The top US defence official said that Russia had suffered significant military losses in Ukraine, including “a lot of its troops”, and that the Pentagon was working to ensure that Russia does not have the ability to “very quickly reproduce that capability”.
Speaking after a risky and secret visit to the Ukrainian capital, Kyiv, Lloyd J. Austin III, the US secretary of defence, said that there would be a more detailed discussion about what Ukraine would need to prevail against Russia at a meeting in Germany on Tuesday. “We want to see Russia weakened to the degree it cannot do the kind things that it has done in invading Ukraine,” he said.
In the two months since the start of the war, the Biden administration has steadily increased military assistance while at the same time imposing wider sanctions aimed at crippling the Russian economy. The assertion by the top US defence officials that America wants to degrade the Russian war machine reflected an increasingly emboldened approach from the Biden administration.
Austin, who made his comments during a brief news conference on the Polish-Ukrainian border, was joined by secretary of state Antony J. Blinken, who said that Russia had failed in its goal of destroying the Ukrainian state. US diplomats would soon be returning to Ukraine, he said, and he expected the embassy in Kyiv to reopen in a few weeks.
“Russia is failing,” he said. “Ukraine is succeeding.”
Power outage
Russian forces knocked out electricity for the entire province of Luhansk in eastern Ukraine, local government officials said early on Monday, as fighting raged across the region.
A critical substation in the town of Kreminna was knocked offline, after weeks of intense fighting between Ukrainian and Russian forces had already caused widespread damage to key infrastructure.

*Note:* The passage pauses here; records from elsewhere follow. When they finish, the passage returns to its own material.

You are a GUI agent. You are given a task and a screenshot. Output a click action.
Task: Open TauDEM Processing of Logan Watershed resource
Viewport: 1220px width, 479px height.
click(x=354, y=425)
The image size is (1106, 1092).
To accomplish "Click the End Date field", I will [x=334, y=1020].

Kreminna, which had a population of around 18,000 before the war, sits on the Donets river. The river snakes its way through cities such as Rubizhne, Sieverodonetsk and Lysychansk that have become key battlegrounds as Russian forces press their offensive. In Luhansk — about half of which has been controlled by Russia-backed separatists since 2014 — the Russian advance has been grinding and costly. But Russian troops now control about 80 per cent of the region, according to Ukrainian officials.
Russians claimed to have seized Kreminna about a week ago, but control over territory along the front often goes back and forth, with the population caught in the middle. Many of those who lived in the region have fled, but there are about 70,000 people estimated to still be living in areas controlled by the Ukrainian government.